TEXT BLOCK |
-*-*-

Approach and first results of a pilot project in Naryn oblast

Community Action for Health in Kyrgyzstan

Von Tobias Schüth

The Kyrgyz-Swiss Health Reform Support Project (KSHRSP) is funded by Swiss Agency for Development and Cooperation (SDC) and is implemented by the Swiss Red Cross. It started in January 2000 and is currently in its third phase. The Project was mandated by the Ministry of Health to develop a model of Community Action for Health for rural areas and integrated into the health care system. A pilot has been developed during the last three years in Naryn oblast.

Lesezeit 10 min.

The main goal of the Kyrgyz-Swiss Health Reform Support Project is to support the health reform of the country in one of its remote regions, the Naryn Oblast. Main elements of the project are Health Promotion through Community Action for Health (CAH) in the Naryn Oblast, the support of the national policy development regarding health promotion, hospital infection control and health care waste management, the reconstruction of four territorial hospitals and the oblast merged hospital in Naryn Oblast, and the support in reorganisation of the Naryn oblast health services.

The Community Action for Health pilot was started in one rayon of the Naryn oblast in 2002 (Jumgal rayon) and extended to all other four rayons in the beginning of 2004. The main goals of the approach are to enable village communities to act on their own for improvements of their health, and to integrate Community Action for Health into the health system, i.e. to transform the health system (Primary Health Care and health promotion structure) in such a way that it supports the Community Action for Health process and learns to identify and to react to people's priorities.

"What do you need to stay healthy, to live a healthy life?"

The process starts with an elaborate analysis of the health situation in each village by the people using a tool specifically designed for this purpose according to principles of PRA (Participatory Reflection and Action, formerly called Participatory Rural Appraisal). The project trains Family Group Practice/Feldsher-Accoucher Point staff, usually one per village, who facilitates people's analysis by using this tool. The analysis is done in small groups of about ten people called together from neighbouring households for a session that lasts an average of 1 or 2 hours. As many group sessions as needed are done to provide most households a chance to participate. Following the training project staff supervises the trained Family Group Practice/Feldsher-Accoucher Point staff for one or two weeks in order to ensure the quality of their facilitation. Crucial is to guide people through the process without influencing the outcome.

-*-*-

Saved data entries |
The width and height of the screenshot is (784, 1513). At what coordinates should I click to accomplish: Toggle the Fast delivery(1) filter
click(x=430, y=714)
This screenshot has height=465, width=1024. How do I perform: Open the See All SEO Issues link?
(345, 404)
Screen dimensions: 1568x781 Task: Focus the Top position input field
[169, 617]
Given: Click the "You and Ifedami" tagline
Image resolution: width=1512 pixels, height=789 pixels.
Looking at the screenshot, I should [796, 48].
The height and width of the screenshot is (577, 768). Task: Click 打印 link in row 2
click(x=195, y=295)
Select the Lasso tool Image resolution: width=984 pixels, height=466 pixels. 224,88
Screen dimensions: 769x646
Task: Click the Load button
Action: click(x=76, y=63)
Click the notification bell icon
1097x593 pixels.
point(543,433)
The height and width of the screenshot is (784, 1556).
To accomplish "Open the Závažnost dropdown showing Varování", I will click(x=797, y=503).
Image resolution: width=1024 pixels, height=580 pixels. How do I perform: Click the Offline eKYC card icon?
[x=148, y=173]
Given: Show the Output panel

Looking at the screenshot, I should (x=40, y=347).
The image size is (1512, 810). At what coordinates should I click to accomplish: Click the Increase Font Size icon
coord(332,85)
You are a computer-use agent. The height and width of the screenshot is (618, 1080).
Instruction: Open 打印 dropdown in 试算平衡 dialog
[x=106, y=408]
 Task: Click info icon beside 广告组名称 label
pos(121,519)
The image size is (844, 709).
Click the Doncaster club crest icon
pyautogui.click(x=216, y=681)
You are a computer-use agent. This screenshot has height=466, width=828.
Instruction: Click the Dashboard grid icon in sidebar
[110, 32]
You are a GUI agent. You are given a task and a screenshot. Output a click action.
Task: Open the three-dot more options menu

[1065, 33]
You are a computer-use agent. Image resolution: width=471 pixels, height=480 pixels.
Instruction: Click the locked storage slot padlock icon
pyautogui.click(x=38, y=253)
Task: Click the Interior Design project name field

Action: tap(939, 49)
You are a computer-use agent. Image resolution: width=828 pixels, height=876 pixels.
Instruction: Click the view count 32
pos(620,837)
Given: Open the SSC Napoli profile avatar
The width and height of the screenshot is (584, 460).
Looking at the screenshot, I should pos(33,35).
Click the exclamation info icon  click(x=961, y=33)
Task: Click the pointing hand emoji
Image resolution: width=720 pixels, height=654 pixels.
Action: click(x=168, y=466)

-*-*-

PROBLEMS AND TASKS |
[1] Answer these questions from the text on Community Action for Health in Kyrgyzstan:
(a) Which organization implements the Kyrgyz-Swiss Health Reform Support Project?
(b) In which rayon was the Community Action for Health pilot started in 2002?
(c) About how many people make up each small group for the village health analysis?
[2] Carry on the text about Community Action for Health in Kyrgyzstan, starting after its final sentence.

OUTPUTS BY TASK |
[1]
(a) The Swiss Red Cross
(b) Jumgal rayon
(c) About ten people

[2]
The tool centres on the question "What do you need to stay healthy, to live a healthy life?" This focuses the discussion on the determinants of health rather than on treatment of diseases. The people list these determinants on a sheet of paper. When they have finished the facilitator shows a list of the main elements of Primary Health Care as outlined in the WHO declaration of Alma-Ata and asks the group to compare it with their own list. Invariably, the people have named all or most of the elements in their own list: healthy nutrition, clean drinking water, education, hygiene and sanitation, special services for mothers and children including pregnancy care, vaccinations and family planning, provision of essential drugs and basic treatment. Often they have named more than these, like sport, clean air, etc. As for control of endemic diseases, the facilitator asks the group to list the most common and important diseases in the area. The group then ranks them and identifies the five diseases that are most burdensome for people in this village.

The determinants of health and the most important local diseases are then listed along the side of a big sheet of paper. Two lines are drawn to mark a system of co-ordinates, the vertical axis indicating the degree, between 0% and 100%, to which a given determinant or disease is present in the village. The group discusses and assigns to each issue a percentage value. At the end a line is drawn connecting the individual estimates. The result is a graph profiling the village's health situation as seen by this group of people that includes the key elements of the Alma-Ata declaration on Primary Health Care. Such an analysis is done up to 100 times per village, depending on its size, in average involving members of about 70-80% of households. Sessions with only women and only young people are done as well. This process of analysis lasts about a month in each village.

At the end of each session the facilitator asks what people think they themselves could do to improve the situation. The need for a united effort is being discussed to address these issues and consequently the idea of forming some sort of village organisation, a health committee, that could plan and co-ordinate people's actions. Also, criteria that leaders of such an organisation should possess are identified.

The results of the analysis are compiled on village, rayon and oblast level in two categories: determinants of health and burdensome diseases. The project then supports village health committees to act on those diseases that the compilation on oblast level shows to be priorities for most villages.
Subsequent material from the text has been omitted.